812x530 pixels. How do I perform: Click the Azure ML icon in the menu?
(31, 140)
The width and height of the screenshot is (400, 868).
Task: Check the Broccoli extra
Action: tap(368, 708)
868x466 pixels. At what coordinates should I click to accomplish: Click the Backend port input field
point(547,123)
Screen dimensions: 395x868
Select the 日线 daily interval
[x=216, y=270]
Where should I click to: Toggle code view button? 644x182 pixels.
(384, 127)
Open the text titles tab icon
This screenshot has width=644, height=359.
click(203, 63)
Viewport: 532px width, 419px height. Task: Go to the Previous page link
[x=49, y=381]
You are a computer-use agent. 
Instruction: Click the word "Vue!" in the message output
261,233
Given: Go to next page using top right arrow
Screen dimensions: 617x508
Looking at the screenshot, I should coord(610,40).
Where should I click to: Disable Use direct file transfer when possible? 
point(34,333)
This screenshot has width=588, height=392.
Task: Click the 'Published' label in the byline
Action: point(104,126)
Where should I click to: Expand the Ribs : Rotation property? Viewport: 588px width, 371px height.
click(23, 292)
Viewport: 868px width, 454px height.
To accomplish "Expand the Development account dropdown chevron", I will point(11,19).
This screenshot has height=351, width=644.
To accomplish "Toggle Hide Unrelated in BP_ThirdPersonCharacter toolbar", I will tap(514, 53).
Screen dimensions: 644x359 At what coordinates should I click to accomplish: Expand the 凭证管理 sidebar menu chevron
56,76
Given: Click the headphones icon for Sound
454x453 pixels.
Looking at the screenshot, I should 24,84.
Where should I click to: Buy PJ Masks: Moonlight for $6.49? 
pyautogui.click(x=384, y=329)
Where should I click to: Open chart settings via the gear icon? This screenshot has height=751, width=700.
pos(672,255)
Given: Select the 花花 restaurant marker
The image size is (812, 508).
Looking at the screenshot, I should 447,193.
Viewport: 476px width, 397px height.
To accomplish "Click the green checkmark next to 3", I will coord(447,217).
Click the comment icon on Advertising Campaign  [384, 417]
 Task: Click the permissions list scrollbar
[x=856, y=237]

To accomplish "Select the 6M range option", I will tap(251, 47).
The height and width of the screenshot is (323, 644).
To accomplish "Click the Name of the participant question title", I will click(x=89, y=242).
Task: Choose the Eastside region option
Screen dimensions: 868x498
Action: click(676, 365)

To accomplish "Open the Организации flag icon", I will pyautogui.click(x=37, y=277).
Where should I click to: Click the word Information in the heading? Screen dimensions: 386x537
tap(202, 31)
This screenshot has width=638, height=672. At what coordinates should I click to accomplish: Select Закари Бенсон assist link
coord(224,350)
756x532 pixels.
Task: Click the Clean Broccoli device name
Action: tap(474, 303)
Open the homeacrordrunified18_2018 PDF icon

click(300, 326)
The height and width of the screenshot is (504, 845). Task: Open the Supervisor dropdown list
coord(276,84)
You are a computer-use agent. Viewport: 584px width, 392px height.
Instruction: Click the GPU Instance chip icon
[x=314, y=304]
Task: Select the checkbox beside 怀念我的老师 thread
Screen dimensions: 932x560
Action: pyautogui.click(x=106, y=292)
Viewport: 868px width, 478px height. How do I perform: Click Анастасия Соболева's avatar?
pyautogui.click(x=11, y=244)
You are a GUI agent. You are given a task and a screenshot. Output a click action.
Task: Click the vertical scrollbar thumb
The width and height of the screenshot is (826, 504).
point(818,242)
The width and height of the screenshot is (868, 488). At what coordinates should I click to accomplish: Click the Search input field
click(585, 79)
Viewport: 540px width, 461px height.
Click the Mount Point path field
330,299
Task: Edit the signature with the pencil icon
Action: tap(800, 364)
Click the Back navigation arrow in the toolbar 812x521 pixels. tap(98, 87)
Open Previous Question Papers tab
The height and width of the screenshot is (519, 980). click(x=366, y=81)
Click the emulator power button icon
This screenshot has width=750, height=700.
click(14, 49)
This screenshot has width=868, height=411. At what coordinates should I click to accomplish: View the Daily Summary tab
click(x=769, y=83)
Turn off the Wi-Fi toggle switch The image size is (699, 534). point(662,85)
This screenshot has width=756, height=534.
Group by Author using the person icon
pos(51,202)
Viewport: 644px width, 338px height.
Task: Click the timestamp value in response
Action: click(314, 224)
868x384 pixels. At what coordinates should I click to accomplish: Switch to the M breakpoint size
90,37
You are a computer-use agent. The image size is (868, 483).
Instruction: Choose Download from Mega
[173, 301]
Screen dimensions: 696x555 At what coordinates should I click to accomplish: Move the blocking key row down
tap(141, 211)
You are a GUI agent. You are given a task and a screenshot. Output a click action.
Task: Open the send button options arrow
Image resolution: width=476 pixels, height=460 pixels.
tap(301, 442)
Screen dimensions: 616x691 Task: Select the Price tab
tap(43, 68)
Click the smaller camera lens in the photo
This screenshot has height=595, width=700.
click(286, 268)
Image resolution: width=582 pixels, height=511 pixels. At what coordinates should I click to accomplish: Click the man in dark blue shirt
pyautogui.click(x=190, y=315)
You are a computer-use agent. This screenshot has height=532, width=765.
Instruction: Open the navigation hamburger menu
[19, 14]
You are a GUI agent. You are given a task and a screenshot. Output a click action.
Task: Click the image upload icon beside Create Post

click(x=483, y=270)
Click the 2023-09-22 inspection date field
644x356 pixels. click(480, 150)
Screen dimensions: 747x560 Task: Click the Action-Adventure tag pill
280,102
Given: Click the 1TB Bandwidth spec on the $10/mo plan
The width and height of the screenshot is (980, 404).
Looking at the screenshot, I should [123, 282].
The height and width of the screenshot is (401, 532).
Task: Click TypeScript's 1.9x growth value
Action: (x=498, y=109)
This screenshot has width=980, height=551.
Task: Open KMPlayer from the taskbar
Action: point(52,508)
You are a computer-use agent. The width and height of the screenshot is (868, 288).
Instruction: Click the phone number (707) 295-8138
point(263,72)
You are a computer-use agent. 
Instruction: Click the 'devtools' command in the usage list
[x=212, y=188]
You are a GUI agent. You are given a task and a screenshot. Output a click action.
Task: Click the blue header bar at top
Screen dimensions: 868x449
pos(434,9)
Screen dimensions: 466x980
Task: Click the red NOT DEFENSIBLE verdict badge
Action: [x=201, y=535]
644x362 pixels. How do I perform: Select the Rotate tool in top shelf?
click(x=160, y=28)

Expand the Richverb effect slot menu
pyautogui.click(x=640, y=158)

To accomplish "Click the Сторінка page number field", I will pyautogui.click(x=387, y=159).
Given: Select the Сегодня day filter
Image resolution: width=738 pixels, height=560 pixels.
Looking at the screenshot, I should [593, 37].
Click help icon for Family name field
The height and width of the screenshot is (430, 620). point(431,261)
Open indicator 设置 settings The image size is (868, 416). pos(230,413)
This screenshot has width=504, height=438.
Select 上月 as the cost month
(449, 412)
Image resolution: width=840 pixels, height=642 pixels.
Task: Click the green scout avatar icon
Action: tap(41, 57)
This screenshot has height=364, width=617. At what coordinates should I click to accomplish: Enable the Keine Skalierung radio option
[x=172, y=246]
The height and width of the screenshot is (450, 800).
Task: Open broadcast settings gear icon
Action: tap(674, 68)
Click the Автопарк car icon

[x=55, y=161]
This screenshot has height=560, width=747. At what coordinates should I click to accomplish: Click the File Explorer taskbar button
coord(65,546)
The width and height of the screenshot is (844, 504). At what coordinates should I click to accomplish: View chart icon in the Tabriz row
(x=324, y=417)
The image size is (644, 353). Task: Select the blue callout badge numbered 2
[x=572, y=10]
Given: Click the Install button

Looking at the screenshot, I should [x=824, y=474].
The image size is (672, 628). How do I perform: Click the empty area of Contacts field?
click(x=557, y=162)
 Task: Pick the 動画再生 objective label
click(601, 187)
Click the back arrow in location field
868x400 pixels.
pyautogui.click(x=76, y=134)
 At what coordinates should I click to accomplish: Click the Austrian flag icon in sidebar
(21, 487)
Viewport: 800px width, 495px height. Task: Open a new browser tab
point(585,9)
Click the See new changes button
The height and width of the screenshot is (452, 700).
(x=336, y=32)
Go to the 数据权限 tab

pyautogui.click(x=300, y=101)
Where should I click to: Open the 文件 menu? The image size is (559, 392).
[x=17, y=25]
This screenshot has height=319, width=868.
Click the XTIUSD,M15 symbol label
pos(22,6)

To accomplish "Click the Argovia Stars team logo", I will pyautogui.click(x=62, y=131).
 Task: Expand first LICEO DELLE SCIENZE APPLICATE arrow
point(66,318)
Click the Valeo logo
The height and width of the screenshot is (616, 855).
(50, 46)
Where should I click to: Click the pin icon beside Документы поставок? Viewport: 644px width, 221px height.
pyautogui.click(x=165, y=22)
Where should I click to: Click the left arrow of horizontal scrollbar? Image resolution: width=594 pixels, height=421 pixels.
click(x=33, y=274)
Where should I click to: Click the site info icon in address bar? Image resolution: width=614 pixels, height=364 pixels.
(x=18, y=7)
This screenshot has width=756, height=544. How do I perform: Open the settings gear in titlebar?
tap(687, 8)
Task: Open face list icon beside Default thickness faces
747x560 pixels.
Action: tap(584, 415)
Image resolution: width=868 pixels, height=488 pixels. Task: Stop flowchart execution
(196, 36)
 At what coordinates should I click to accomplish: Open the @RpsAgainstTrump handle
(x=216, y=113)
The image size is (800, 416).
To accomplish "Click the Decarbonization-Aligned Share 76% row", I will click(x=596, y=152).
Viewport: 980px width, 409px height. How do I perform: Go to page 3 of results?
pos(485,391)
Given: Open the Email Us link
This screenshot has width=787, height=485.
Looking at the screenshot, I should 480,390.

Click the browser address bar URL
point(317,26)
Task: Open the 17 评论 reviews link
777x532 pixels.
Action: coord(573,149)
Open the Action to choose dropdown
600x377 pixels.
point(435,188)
━━━━━━━━━━
• INSTRUCTIONS TO FOLLOW
What lines of the material above hold the string "toolbar"? Please copy them.

• WORKED SOLUTION
To accomplish "Toggle Hide Unrelated in BP_ThirdPersonCharacter toolbar", I will tap(514, 53).
Click the Back navigation arrow in the toolbar 812x521 pixels. tap(98, 87)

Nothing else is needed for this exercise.